The meditation was by the Swiss theologian – described by Magnificat’s editors as a mystic, poet, philosopher, liturgist and author – Father Maurice Zundel, who died in 1975. I am not otherwise familiar with Zundel’s writings, but this one resonated very deeply with me. So, I share it for your contemplation today:
The attraction exercised by God is like a magnet, like the process of magnetization. We begin to exist, to be free, to be persons when we respond to this divine magnetization; then we begin to be saints. In the case of saints, the magnetization happens at a closer range, saints cling to the magnet more continuously. And we clearly feel that in Jesus’ humanity there is no longer any distance between it and the magnet. It no longer escapes the attraction of grace. It is projected into God with a force that is God. It is carried, lifted by the magnet.

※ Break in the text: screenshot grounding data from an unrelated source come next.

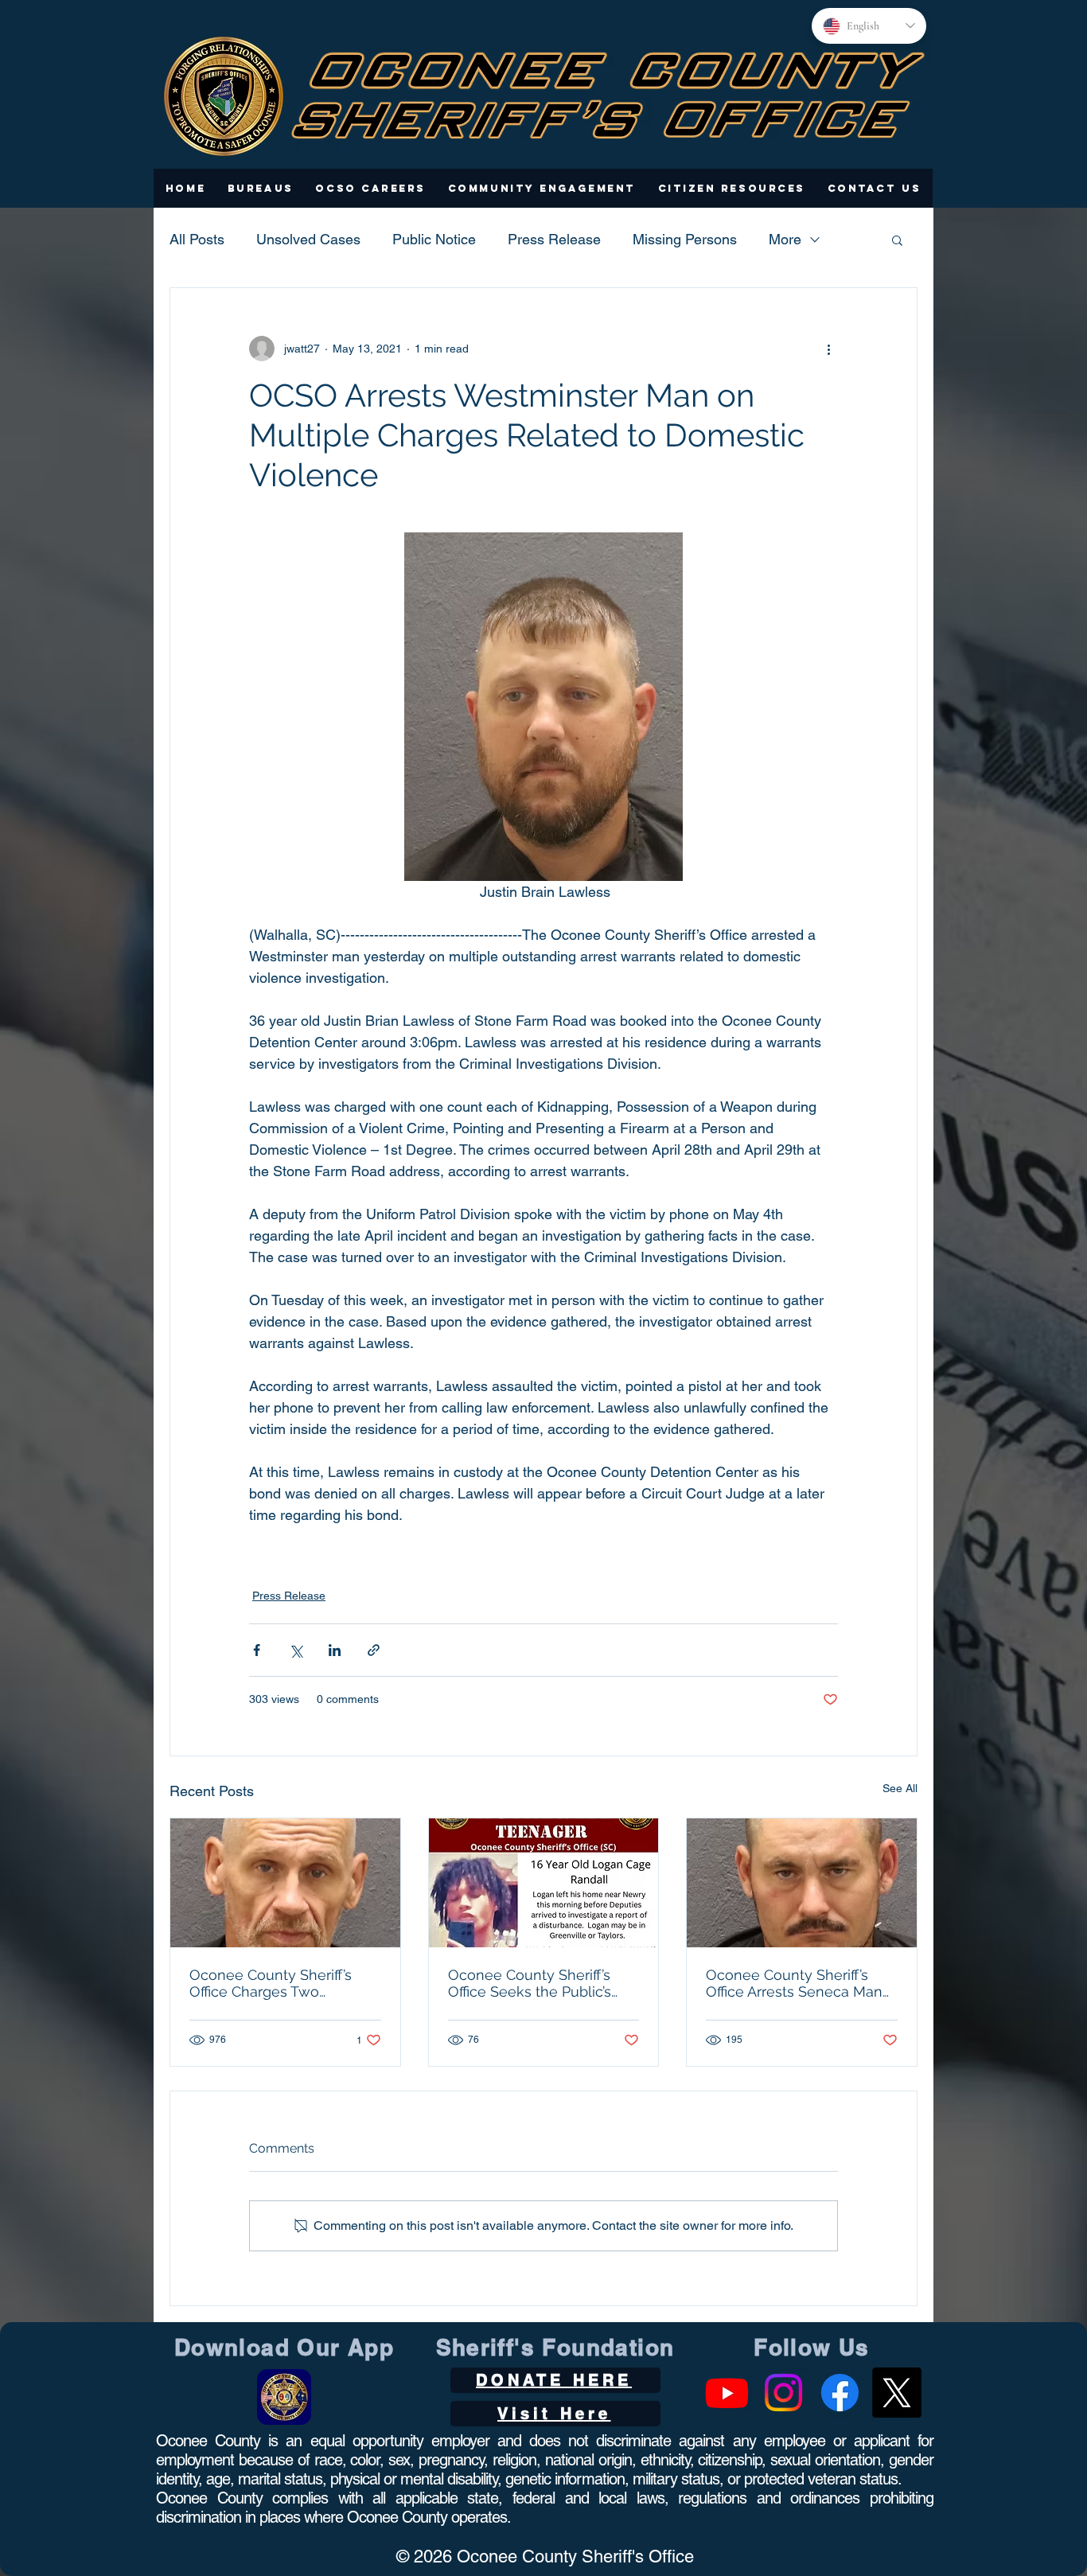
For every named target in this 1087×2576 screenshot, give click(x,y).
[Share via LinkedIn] (334, 1650)
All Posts (196, 239)
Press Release (554, 239)
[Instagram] (783, 2393)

In Jesus Christ, there is a total renouncement to any clinging of self. If you prefer, from the point of view of his humanity, Jesus is the man who has lost his self. There is no longer any self. There is no longer any possibility for him to cling to his self, to oppose his self to God, because he is completely magnetized, lost in divinity and projected into God by this magnet which is God, because in God each Person is a whole-hearted movement toward the other.
That means that the mystery of Jesus is a mystery of poverty, of infinite renouncement, and that it corresponds to a poverty found in God.
If God does not come through us, even if he is in us as he is in Christ – it is the same God who is always totally true to himself, the same God in our soul and in that of Jesus, the same God, I repeat, the same God as in the saints – if this God in us does not shine through, it is because we cling to our selves and prevent this infinite charity, this infinite poverty from shining through us.
We would be Christ himself if we were in this state of absolute, total, and unique poverty in which our Lord’s humanity is found, this humanity which is totally shorn of itself, which is no longer anything but a living relationship with God, which can no longer be a testimony to itself but is a testimony to the presence of God, of which every gesture, every word, whose total presence is the testimony of the divinity.